Years of working in the food industry have made Juana’s hands fast—very fast. She can slice and dice anything  you throw at her with great speed and precision. Forced to  give up her fruit-vending cart in order to find a more secure job, Juana lands a position as a kitchen assistant at a local Japanese restaurant. It is there she discovers a new  friendship and a whole new world of cuisine and culture, far-removed from everything she has ever known.

While working in the restaurant’s kitchen, Juana secretly observes the sushi chefs and eventually teaches herself to make a multitude of sushi. Her creativity sparked, Juana’s re-ignited passion for food drives her to want more from her job and her life.

Eventually she attempts to become a sushi chef, but is unable to because she is the “wrong” race and gender. Against all odds, she embarks on a journey of self-discovery, determined to not let anyone stop her from achieving her dream.


The Forgiving Earth:

Food Justice & Urban Agriculture Shorts Program

4:00 PM ••• APRIL 19

We are proud to present our third annual Food Justice & Urban Agriculture shorts program, focused on how food and farming can play a role in helping resilient communities heal from social, racial, and economic injustices. Short films take us from Haiti to India and from Ferguson to Oakland, showing us the ravages of industrial food and social systems worldwide, and how local activists work with food and the land to restore their communities.  

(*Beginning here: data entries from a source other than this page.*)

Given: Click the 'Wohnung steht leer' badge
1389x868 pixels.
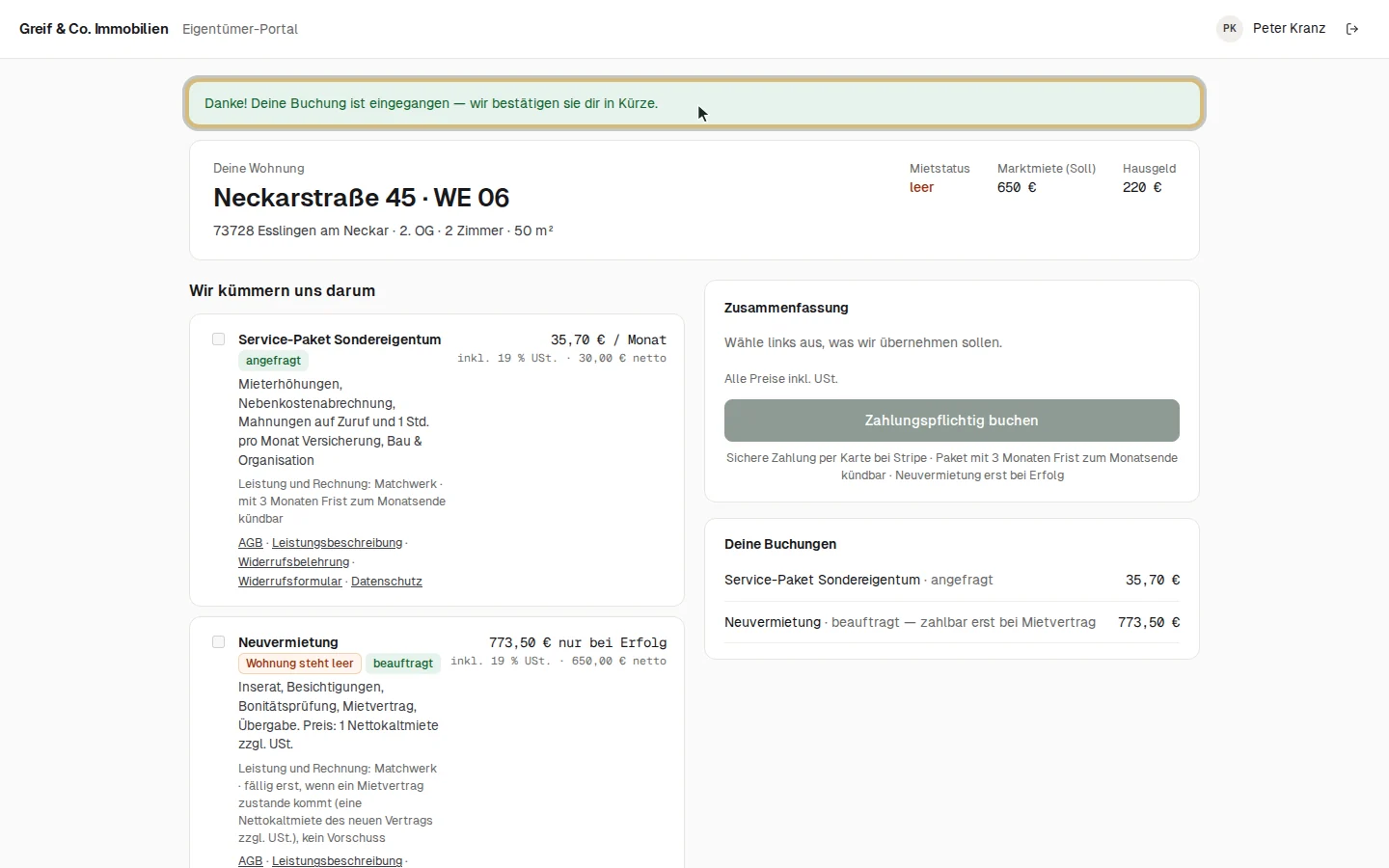Looking at the screenshot, I should (x=300, y=664).
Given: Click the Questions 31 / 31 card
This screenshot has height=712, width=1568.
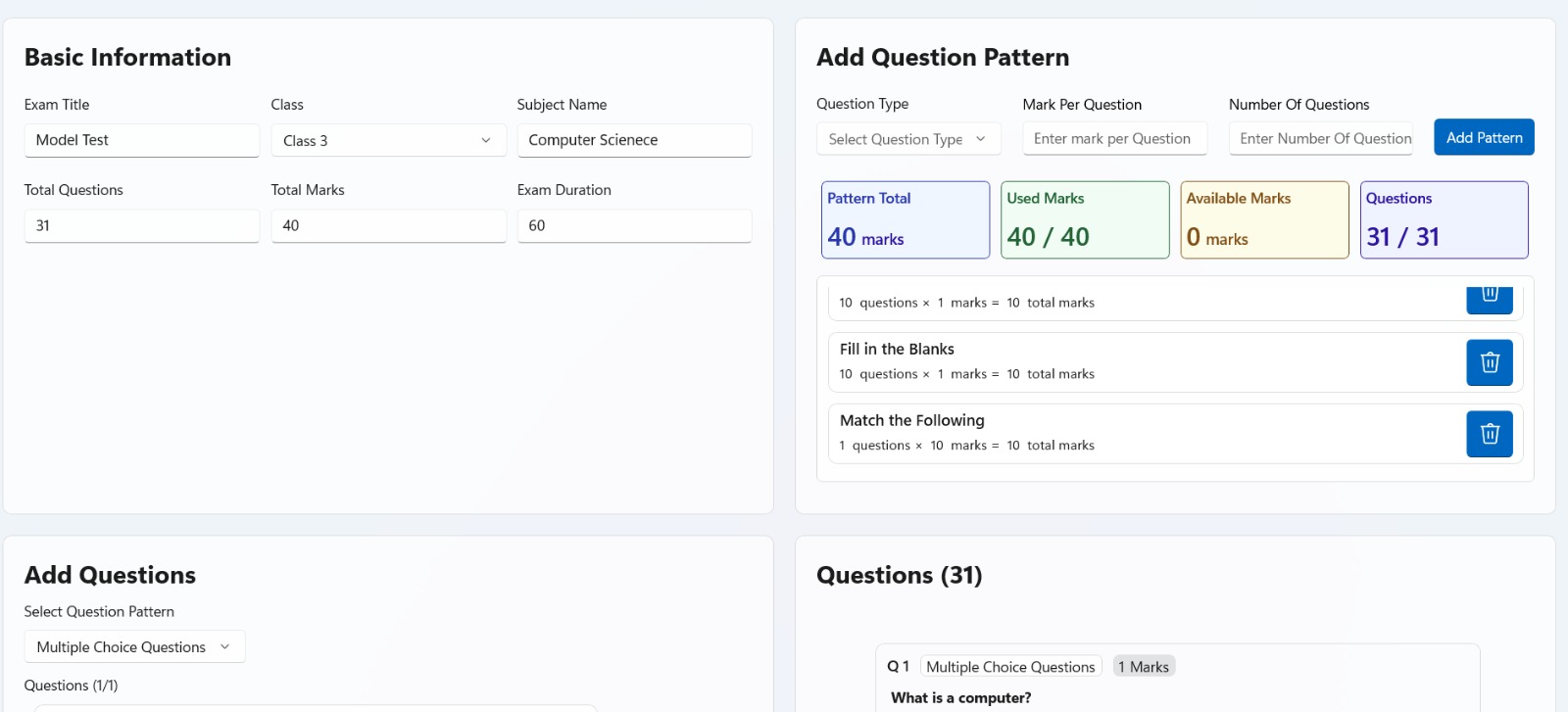Looking at the screenshot, I should 1444,220.
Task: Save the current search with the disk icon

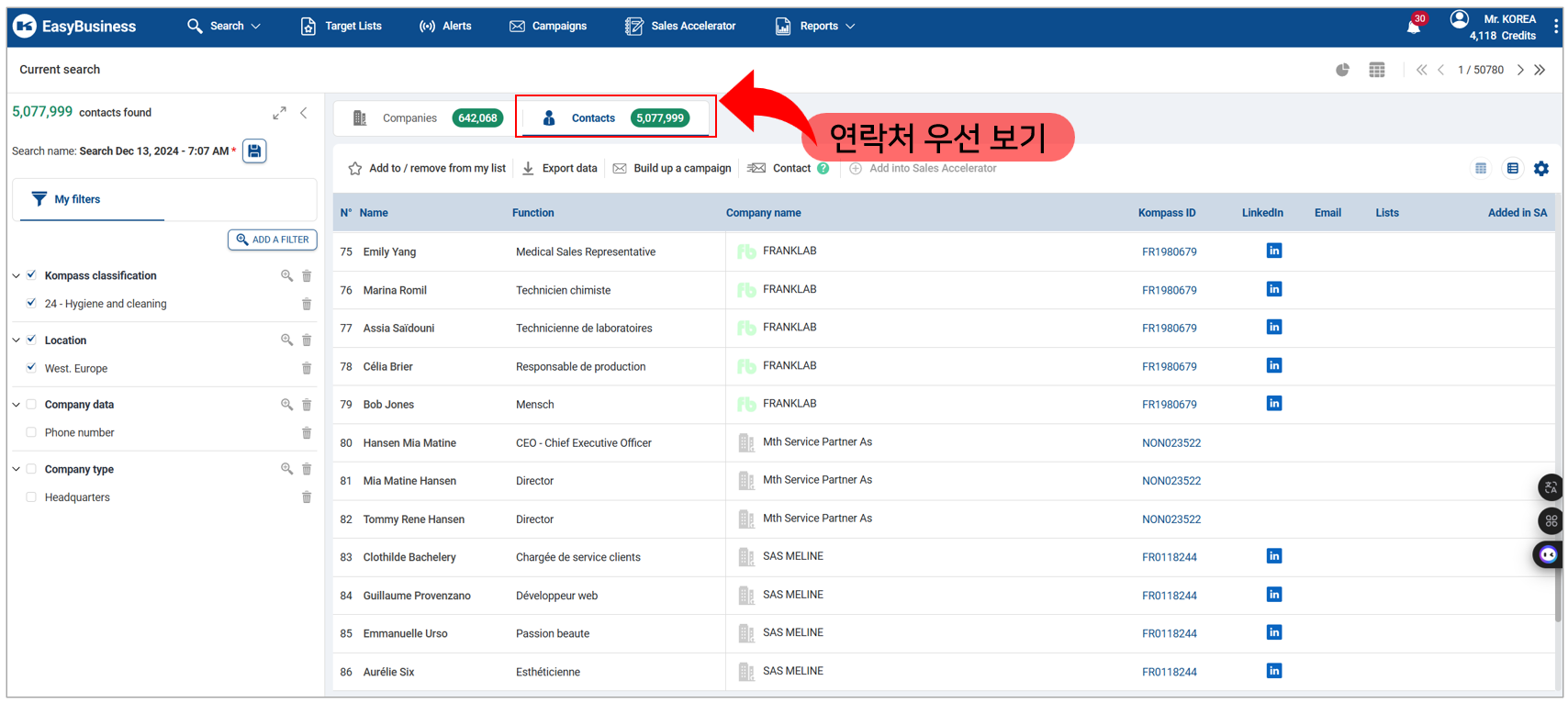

Our final film, the 30-minute documentary The Forgiving Earth, documents the voices of Detroit’s 21st century urban farmers as they toil, against all odds, to transform a bankrupt city into a “green and pleasant land.”  Each voice in the film tells a singular story of restoring the earth in order to overcome the effects of drug abuse, incarceration, racism, injustice, poverty, or neglect. Ultimately, these voices converge in a chorus of private dreams, public outrage and hopes for Detroit’s regrowth.

Kombit (Jeff Reichert and Farihah Zaman, 2014) (Sundance Short Film Challenge Winner)
At Needle Point (Jamie DeWolf, 2014) (Real Food Media Contest Winner)
Better Chicken (Raegan Hodge, 2014)
#Plant4PeaceSTL (Corinne McAfee, 2014)
Dear Dilla (Konee Rok, 2014)
Hunger in India  (Neerav Doshi, 2014)
The Last Scream (Alex Ogou, 2012)
The Forgiving Earth: Voices from Detroit's Urban Farms (H. James Gilmore, 2013)

Served with: TBD

The Search for General Tso

7:00 PM ••• APRIL 19

(Ian Cheney, 2015, 71 minutes)

Who was General Tso, and why are we eating his chicken? 

This mouthwateringly entertaining film travels the globe to unravel a captivating culinary mystery. General Tso’s chicken is a staple of Chinese-American cooking, and a ubiquitous presence on restaurant menus across the country. But just who was General Tso? And how did his chicken become emblematic of an entire national cuisine? Director Ian Cheney (King Corn, The City Dark) journeys from Shanghai to New York to the American Midwest and beyond to uncover the origins of this iconic dish, turning up surprising revelations and a host of humorous characters along the way. Told with the verve of a good detective story,The Search for General Tso is as much about food as it is a tale of the American immigrant experience.